Roy, 42, sends him back a cry-laughing emoji and the words Oh dear. You’re going to need some coaching.
Ed sends back exactly nine question marks, and then follows that up with Sorry if I don’t believe in LYING in my second message, would it have been better if I said I was wearing a maid outfit?? or a thong with your name on it??? jesus
This time, there are five cry-laughing emojis. It is really very unkind of you to put that thought in my head when I am old and feeble and might have a heart attack just imagining it.

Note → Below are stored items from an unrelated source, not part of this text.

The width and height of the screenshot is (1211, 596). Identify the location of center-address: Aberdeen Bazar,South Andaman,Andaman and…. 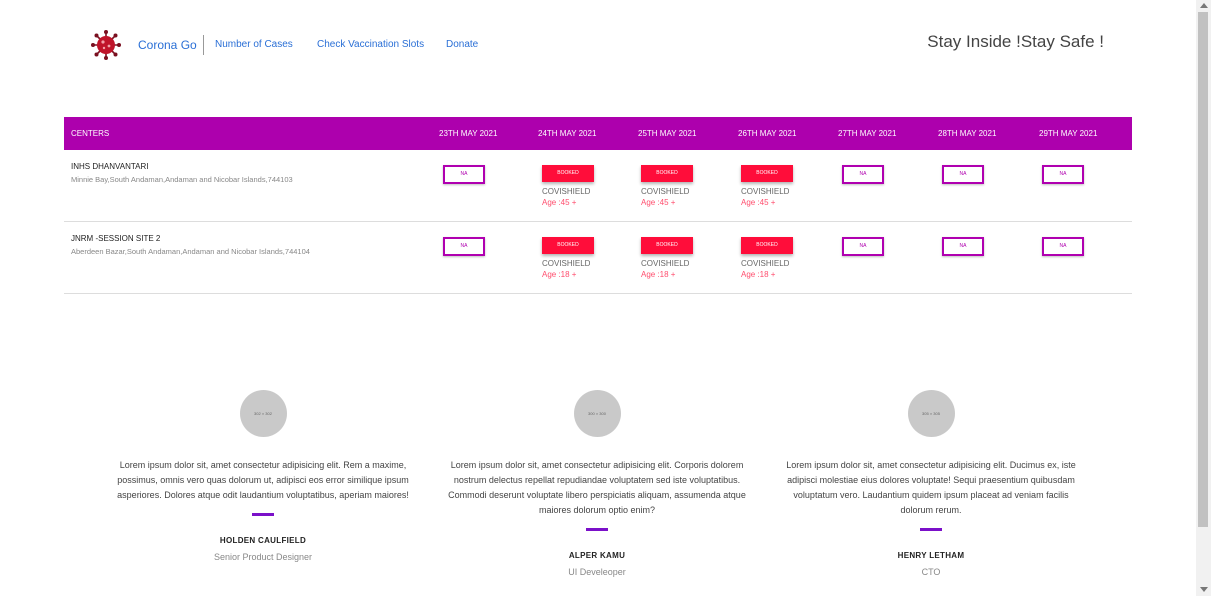
(190, 252).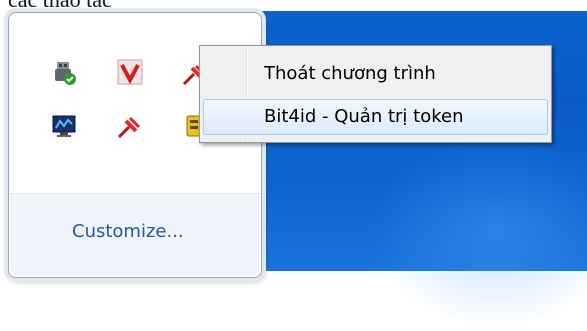 The height and width of the screenshot is (331, 587). Describe the element at coordinates (376, 74) in the screenshot. I see `menu-item-exit-program: Thoát chương trình` at that location.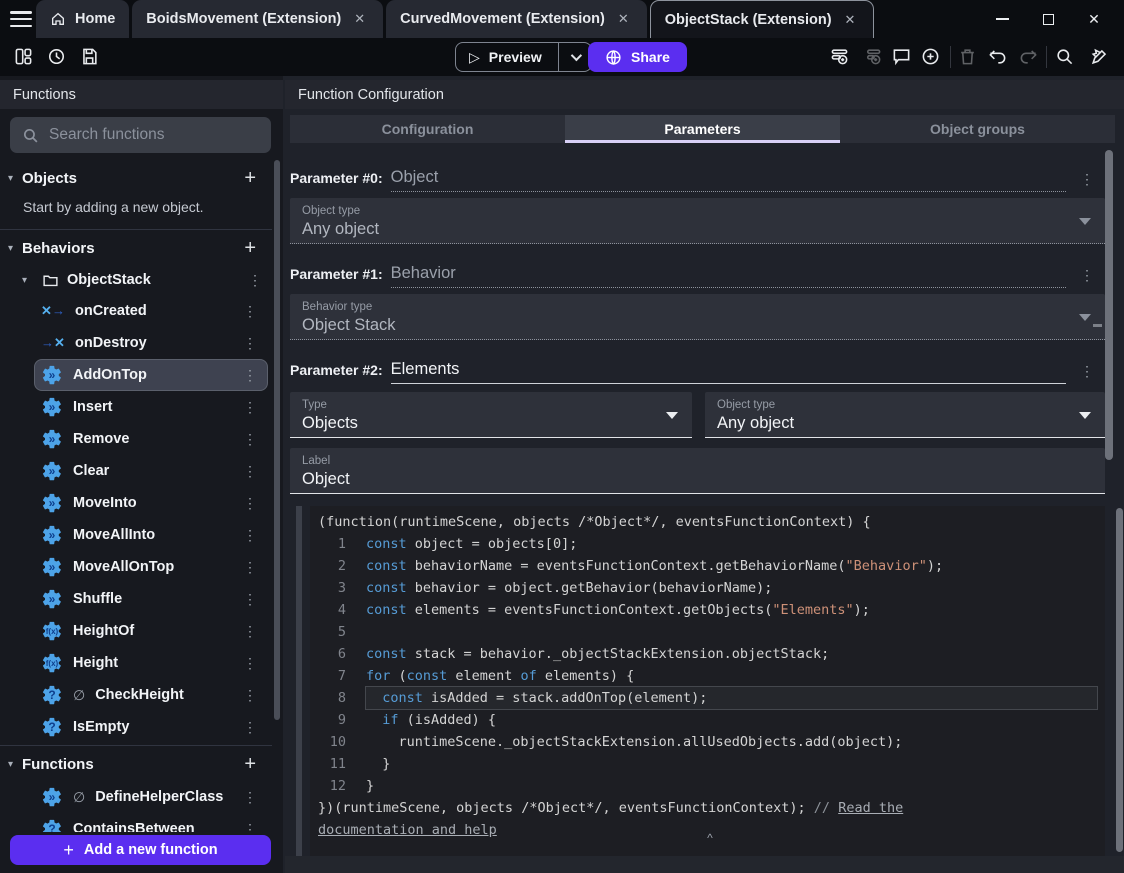  I want to click on edit-extension-icon, so click(1100, 59).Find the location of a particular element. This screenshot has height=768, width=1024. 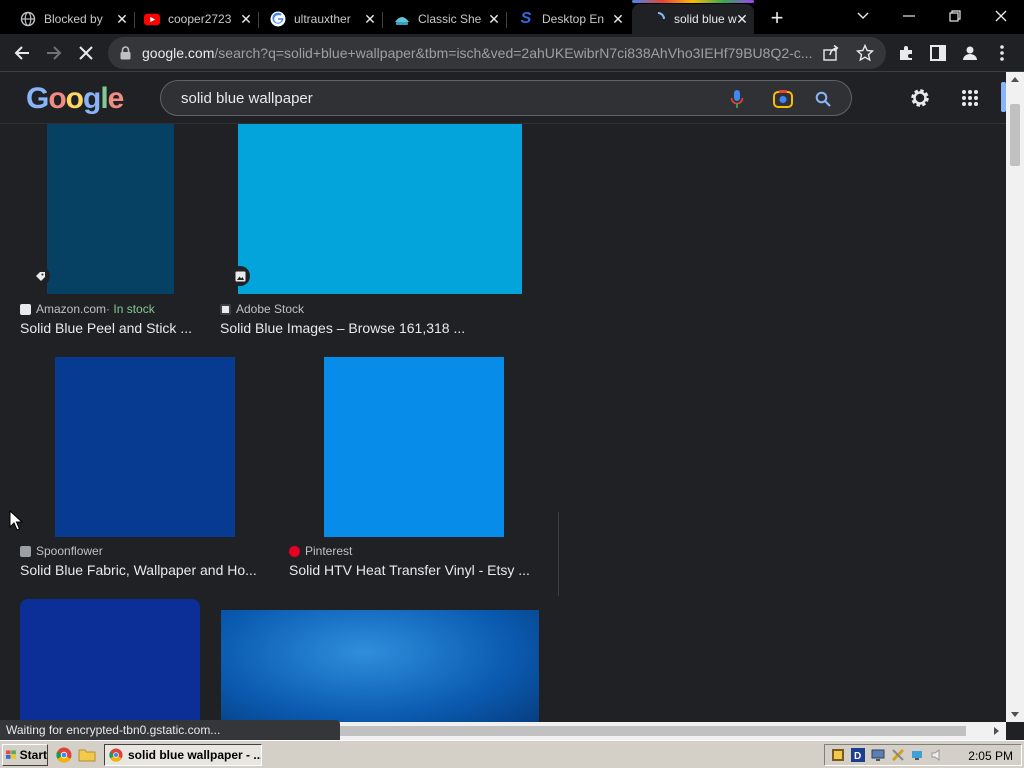

clock: 2:05 PM is located at coordinates (990, 756).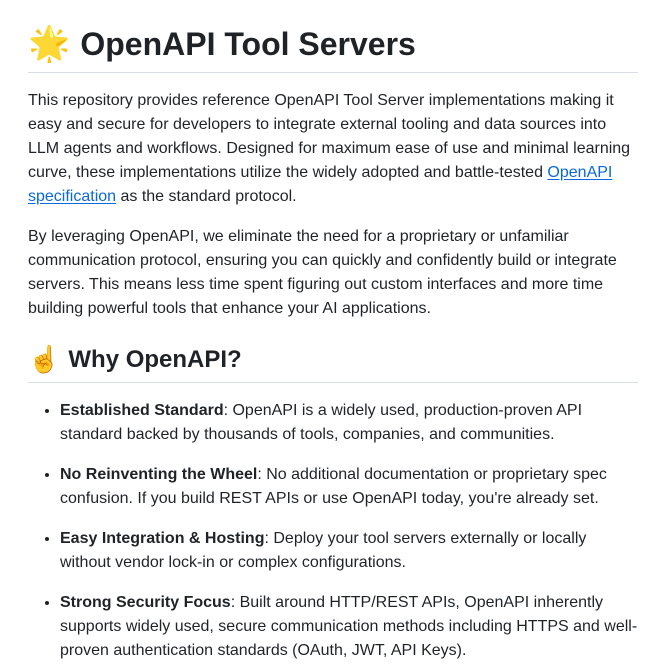  I want to click on why-openapi-heading: ☝️ Why OpenAPI?, so click(333, 364).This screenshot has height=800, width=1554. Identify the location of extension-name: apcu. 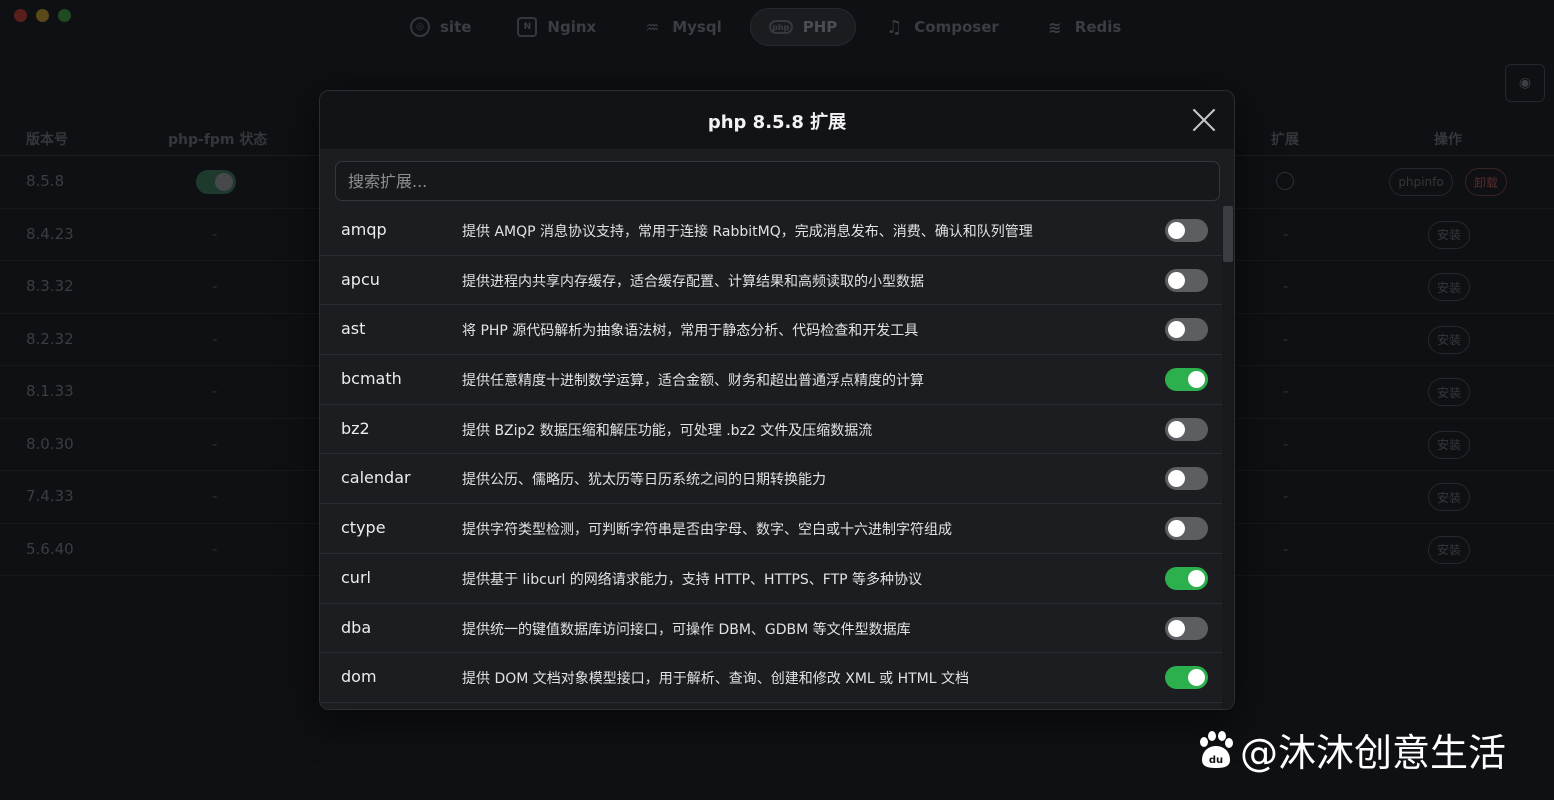
(360, 279).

Ed’s face was already well on the way to hot, but now it feels like it’s practically steaming. Shut up, 40 isn’t even old. what are you doing on this website anyway?? A guy like you shouldn’t have any trouble getting like ten boyfriends, even if you WEREN’T rich. what’s the catch
Another cry-laughing emoji. Is that the only one that works on this guy’s phone? Maybe that’s the secret. Maybe—
Me, Roy, 42 types next. I’m a total catch. Except for the minor details that I’m emotionally unavailable and incorrigibly weird and significantly more interested in fawning over my dog than interacting with people and apparently I’m such a train wreck that he’s going to start setting me up on blind dates if I don’t take drastic action. Can I take you out to lunch tomorrow?
Ed feels like he has whiplash.
But in a… good way?
That sounds like a bad sign.
Ok, he writes. As long as it’s a well lit public place and you pay. And u let me pet ur dog.
You are, Roy, 42 writes back, REQUIRED to pet my dog.
That part definitely sounds promising.